Suposto desvio de mais de 6 milhões dos cofres da saúde é motivo suficiente para quebrar de contrato com instituto ISAC e medida precisa ser urgente para tirar a saúde pública das mãos de grupo criminoso.
De acordo com investigação da polícia federal uma quantia de pouco menos de 7 milhões foram desviados da saúde municipal através do ISAC.
O ISAC é responsável pela gestão do Hospital Municipal de Araguaína (HMA), Ambulatório Municipal de Especialidades (AME), Unidade de Pronto Atendimento (UPA) e agora também do Hospital de Campanha.
A lei brasileira permite a licença de licitação para a compra de equipamentos em caso de pandemia e com isso a quadrilha especializada em desviar o dinheiro da saúde pública municipal poderia dar um rombo ainda maior nas verbas públicas.
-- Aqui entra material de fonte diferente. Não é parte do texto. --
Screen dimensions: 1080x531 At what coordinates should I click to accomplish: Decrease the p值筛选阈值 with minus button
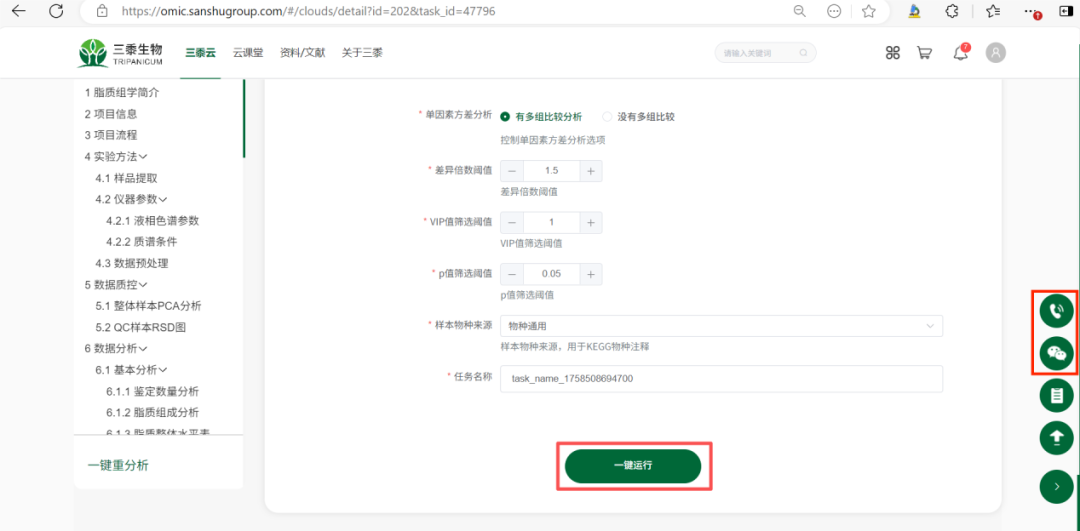tap(512, 274)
Se Wagner Rodrigues quer mostrar que é um gestor sério, responsável e preocupado em combater os desvios de recursos públicos só existe um caminho, romper o contrato com a ISAC.
Por outro lado, é compreensivo que em meio à uma pandemia causada pelo Covid19 é quase impossível realizar uma licitação para contrato de uma nova organização e a transição causaria prejuízos no combate e tratamento do Covid no município.
Neste momento o aconselhável é que a Secretaria Municipal de Saúde assuma a responsabilidade e cumpra com o papel de administrar com eficiência a saúde pública municipal e evite o desvio dos recursos públicos da saúde.